# Page text
-- Opening Marker --

ConstitutionGovernmentHistoryPoliticsReligion

‘God Governs in the Affairs of Men’

I just got back from a recording session with the “Politichicks.” The four lovely young ladies asked me questions about the role Christianity played in the founding of America. In the short time I had, I addressed several topics. In order to answer the question, it’s necessary to get in the mind of a secularist. They depend on the majority of the people who read their works or listen to them on radio and television programs not to know much about our nation’s religious history.

One of them is Brooke Allen. In her article “Our Godless Constitution,” she argues that God was a “very minor player” in the history of the founding of America. How much evidence is necessary to disprove her assertion? Beginning with the founding of Jamestown in 1607, there’s a lot of evidence.

-- Closing Marker --

# Data extracts
-- Opening Marker --

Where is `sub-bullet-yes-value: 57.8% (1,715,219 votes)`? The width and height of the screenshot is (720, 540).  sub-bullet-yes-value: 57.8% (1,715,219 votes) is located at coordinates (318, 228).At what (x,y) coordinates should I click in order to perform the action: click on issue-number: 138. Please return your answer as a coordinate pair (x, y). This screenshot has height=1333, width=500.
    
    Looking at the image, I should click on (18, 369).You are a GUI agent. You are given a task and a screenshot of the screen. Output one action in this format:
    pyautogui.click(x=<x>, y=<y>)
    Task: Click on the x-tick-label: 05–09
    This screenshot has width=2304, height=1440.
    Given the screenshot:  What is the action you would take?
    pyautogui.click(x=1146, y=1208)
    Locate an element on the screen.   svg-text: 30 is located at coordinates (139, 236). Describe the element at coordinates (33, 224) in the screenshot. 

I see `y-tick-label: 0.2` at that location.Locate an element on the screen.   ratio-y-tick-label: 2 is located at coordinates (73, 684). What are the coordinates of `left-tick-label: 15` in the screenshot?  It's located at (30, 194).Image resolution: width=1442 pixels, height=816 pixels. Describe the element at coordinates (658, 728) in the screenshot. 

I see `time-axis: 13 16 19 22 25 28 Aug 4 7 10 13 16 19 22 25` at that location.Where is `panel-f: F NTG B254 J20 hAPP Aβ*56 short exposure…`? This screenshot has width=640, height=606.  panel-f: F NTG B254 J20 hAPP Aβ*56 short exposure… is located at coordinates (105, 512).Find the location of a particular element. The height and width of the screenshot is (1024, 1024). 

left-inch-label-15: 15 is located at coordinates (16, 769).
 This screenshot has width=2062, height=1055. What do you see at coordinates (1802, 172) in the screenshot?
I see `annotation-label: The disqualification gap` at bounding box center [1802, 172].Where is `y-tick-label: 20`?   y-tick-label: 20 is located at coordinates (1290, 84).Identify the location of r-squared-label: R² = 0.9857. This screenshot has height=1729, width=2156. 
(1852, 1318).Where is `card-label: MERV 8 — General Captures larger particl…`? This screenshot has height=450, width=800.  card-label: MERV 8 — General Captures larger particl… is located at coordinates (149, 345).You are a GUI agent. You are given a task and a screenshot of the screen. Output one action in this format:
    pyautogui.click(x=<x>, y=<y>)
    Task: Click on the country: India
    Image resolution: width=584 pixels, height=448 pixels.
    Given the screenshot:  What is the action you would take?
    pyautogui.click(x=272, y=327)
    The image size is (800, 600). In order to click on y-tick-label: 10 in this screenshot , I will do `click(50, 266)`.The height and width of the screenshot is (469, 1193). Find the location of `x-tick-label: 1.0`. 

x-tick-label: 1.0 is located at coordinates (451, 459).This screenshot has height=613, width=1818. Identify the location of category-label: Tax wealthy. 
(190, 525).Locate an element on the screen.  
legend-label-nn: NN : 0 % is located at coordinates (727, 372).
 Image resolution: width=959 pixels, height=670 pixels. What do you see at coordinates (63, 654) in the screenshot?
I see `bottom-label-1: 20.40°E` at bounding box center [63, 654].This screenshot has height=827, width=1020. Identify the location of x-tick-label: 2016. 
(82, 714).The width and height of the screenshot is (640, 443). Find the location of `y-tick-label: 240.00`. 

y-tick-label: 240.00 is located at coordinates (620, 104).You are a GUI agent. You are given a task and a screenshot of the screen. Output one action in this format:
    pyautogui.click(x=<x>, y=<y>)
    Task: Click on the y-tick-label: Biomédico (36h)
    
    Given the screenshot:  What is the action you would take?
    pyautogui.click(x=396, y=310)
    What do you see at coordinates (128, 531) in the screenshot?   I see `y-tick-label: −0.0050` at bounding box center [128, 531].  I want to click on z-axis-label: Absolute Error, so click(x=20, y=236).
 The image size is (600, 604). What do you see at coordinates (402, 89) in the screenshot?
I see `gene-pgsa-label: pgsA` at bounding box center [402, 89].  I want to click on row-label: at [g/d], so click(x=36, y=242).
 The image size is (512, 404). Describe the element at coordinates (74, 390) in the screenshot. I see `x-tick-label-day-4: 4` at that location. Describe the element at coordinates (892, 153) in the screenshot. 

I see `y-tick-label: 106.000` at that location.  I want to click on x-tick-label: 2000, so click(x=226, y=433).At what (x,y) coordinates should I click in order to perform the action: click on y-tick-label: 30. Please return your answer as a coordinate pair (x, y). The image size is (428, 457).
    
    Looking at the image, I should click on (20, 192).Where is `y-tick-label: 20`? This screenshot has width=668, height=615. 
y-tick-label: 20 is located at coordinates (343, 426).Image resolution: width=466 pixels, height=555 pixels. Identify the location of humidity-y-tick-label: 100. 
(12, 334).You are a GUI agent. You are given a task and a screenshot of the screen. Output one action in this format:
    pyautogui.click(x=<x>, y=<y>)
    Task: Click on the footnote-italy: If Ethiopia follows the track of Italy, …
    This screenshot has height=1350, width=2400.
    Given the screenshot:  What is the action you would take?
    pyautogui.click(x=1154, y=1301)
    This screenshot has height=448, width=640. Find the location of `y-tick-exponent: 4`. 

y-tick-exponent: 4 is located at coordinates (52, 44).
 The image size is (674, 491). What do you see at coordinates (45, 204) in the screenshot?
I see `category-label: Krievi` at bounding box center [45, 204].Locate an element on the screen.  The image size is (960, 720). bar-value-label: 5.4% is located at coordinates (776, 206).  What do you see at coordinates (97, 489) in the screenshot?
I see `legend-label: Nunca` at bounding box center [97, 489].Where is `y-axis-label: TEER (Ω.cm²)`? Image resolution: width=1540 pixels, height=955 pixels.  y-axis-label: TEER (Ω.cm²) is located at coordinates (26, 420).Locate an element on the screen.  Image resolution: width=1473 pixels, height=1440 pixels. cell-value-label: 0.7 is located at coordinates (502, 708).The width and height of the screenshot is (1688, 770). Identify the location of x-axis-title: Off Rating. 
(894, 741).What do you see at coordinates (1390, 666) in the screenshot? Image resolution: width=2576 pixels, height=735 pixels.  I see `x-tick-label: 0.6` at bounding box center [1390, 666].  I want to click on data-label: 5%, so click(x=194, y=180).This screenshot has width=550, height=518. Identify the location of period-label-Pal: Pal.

-- Closing Marker --

# Task item A
Rewrite the part of the essay on America's religious founding starting with "One of them" and going on through "lot of evidence.", with "evidence" changed to "proof".
# Task item B
Extend the essay on America's religious founding, picking up after its last sentence.

# Answer A
One of them is Brooke Allen. In her article “Our Godless Constitution,” she argues that God was a “very minor player” in the history of the founding of America. How much proof is necessary to disprove her assertion? Beginning with the founding of Jamestown in 1607, there’s a lot of proof.

# Answer B
But even if we start with 1776 Allen’s claim is easily disproved since the Declaration includes four direct statements that reference God. Then there is the list of phrases that can be gleaned from the writings of the founders and the documents they drafted. Here’s a sample:

1.   Almighty God

2.   Nature’s God

3.   God of Armies

4.   Lord of Hosts

5.   His Goodness

6.   Providence

7.   Providence of God

8.   God’s Superintending Providence

9.   Supreme and Universal Providence

10. Overruling Providence of God

11. Creator of All

12. Indulgent Creator

13. Great Governor of the World

14. The Divinity

15. Supreme Disposer of All Events

16. Holy Ghost

17. Jesus Christ

18. Christian Religion

19. Christian forbearance, love, and charity

20. Free Protestant Colonies

21. Christian State

22. Our Lord

23. Supreme Ruler of  the Universe

24. Supreme Ruler of Nations

25. God

 This list alone is a direct refutation of Allen’s claim. She does not name any prominent atheists during the Constitutional era that had any impact on America’s founding. She admits that Thomas Jefferson, George Washington, Benjamin Franklin, and even Thomas Paine believed in God. Six weeks before his death, Franklin wrote the following in a letter to Yale College President Ezra Stiles:

Here is my creed. I believe in one God, Creator of the universe. That he governs it by his providence. That he ought to be worshipped. That the most acceptable service we render to him is doing good to his other children. That the soul of Man is immortal, and will be treated with justice in another life respecting its conduct in this. These I take to be the fundamental points in all sound religion, and I regard them as you do in whatever sect I meet with them.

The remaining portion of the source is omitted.